Rewrite the stretch from the start of the rows through the line containing "(898, 733).", replacing "Identify" with "Locate" and leaving everything else as it stands.

--------------------------------

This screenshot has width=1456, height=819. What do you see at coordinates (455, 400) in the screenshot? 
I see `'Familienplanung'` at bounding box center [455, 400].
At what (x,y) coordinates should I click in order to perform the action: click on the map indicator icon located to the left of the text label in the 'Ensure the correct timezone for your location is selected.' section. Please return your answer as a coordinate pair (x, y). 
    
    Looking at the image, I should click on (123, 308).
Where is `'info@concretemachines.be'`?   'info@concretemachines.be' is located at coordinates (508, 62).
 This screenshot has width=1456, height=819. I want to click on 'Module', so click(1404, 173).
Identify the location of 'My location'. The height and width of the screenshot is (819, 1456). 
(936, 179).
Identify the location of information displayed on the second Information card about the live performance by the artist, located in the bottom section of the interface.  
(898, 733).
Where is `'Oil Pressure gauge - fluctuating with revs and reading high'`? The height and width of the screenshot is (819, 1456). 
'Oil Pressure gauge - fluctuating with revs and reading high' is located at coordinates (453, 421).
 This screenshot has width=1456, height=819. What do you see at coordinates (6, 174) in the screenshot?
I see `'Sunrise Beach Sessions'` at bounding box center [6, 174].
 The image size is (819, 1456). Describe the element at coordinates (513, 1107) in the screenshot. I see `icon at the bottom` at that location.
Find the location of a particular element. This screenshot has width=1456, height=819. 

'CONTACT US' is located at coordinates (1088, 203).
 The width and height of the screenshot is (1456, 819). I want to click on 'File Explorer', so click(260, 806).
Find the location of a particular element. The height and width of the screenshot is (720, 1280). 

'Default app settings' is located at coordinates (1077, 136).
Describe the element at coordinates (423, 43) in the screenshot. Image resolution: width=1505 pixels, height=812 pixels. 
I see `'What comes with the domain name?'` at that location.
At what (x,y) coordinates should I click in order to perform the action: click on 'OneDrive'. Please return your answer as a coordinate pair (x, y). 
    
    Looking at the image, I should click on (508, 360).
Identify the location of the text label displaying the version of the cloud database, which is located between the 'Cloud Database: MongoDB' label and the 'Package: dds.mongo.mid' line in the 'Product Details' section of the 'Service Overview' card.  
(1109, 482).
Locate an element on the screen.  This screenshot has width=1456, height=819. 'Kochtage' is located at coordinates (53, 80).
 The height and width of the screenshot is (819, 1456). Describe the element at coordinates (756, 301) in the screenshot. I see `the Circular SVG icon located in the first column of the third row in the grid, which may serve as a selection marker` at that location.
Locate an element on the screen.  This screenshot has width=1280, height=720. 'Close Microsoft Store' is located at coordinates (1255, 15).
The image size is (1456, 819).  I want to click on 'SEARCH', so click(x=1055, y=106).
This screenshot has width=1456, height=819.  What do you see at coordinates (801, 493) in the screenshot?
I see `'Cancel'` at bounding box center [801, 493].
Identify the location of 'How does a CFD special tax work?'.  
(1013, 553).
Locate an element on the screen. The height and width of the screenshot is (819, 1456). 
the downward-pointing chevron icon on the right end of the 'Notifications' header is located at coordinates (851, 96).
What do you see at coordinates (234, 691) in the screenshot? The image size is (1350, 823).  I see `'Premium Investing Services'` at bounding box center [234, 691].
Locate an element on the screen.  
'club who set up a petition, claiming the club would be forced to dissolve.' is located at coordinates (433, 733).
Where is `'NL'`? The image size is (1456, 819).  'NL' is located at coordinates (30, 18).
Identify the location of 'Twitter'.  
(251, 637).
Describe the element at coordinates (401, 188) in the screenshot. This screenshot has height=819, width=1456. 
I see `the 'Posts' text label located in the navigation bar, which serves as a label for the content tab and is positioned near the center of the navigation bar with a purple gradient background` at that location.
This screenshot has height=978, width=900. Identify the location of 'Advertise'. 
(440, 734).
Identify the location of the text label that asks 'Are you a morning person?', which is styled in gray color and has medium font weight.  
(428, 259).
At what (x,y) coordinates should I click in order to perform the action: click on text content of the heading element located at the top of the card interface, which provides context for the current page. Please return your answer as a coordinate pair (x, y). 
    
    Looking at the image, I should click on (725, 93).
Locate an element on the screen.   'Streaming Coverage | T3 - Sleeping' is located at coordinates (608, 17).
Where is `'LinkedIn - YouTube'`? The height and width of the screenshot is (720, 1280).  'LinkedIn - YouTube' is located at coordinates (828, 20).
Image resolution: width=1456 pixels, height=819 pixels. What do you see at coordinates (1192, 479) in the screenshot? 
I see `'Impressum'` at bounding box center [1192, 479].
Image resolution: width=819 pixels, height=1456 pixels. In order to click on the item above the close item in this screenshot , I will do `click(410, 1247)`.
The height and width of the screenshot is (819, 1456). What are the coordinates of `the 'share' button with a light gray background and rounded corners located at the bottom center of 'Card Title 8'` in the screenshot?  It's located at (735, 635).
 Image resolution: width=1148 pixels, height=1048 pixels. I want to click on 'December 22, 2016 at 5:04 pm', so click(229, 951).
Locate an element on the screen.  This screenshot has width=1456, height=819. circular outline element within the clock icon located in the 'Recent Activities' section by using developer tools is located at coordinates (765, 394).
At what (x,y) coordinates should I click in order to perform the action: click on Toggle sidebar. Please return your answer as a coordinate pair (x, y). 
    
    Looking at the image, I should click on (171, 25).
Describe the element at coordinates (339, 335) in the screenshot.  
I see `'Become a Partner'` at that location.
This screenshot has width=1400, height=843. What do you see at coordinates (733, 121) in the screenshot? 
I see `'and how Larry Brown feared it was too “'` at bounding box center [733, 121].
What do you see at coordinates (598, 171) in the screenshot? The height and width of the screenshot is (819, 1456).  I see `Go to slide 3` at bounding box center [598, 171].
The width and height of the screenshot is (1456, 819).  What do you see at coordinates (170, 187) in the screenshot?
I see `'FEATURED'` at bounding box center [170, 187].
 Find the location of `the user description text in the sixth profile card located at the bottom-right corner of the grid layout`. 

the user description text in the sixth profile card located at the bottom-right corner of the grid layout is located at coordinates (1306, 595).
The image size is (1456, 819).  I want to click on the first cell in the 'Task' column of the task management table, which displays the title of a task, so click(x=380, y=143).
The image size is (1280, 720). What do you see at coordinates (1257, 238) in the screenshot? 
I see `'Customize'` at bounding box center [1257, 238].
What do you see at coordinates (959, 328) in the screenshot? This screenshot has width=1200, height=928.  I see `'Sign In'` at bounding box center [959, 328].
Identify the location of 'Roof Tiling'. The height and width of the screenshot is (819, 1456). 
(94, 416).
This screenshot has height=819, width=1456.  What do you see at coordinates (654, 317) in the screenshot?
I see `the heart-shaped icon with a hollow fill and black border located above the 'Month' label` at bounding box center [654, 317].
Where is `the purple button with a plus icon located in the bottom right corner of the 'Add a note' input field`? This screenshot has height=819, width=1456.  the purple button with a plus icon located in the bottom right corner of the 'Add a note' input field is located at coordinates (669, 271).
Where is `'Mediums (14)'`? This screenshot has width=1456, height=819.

--------------------------------

**Task response:**
This screenshot has width=1456, height=819. What do you see at coordinates (455, 400) in the screenshot? 
I see `'Familienplanung'` at bounding box center [455, 400].
At what (x,y) coordinates should I click in order to perform the action: click on the map indicator icon located to the left of the text label in the 'Ensure the correct timezone for your location is selected.' section. Please return your answer as a coordinate pair (x, y). 
    
    Looking at the image, I should click on (123, 308).
Where is `'info@concretemachines.be'`?   'info@concretemachines.be' is located at coordinates (508, 62).
 This screenshot has width=1456, height=819. I want to click on 'Module', so click(1404, 173).
Locate the location of 'My location'. The height and width of the screenshot is (819, 1456). 
(936, 179).
Locate the location of information displayed on the second Information card about the live performance by the artist, located in the bottom section of the interface.  
(898, 733).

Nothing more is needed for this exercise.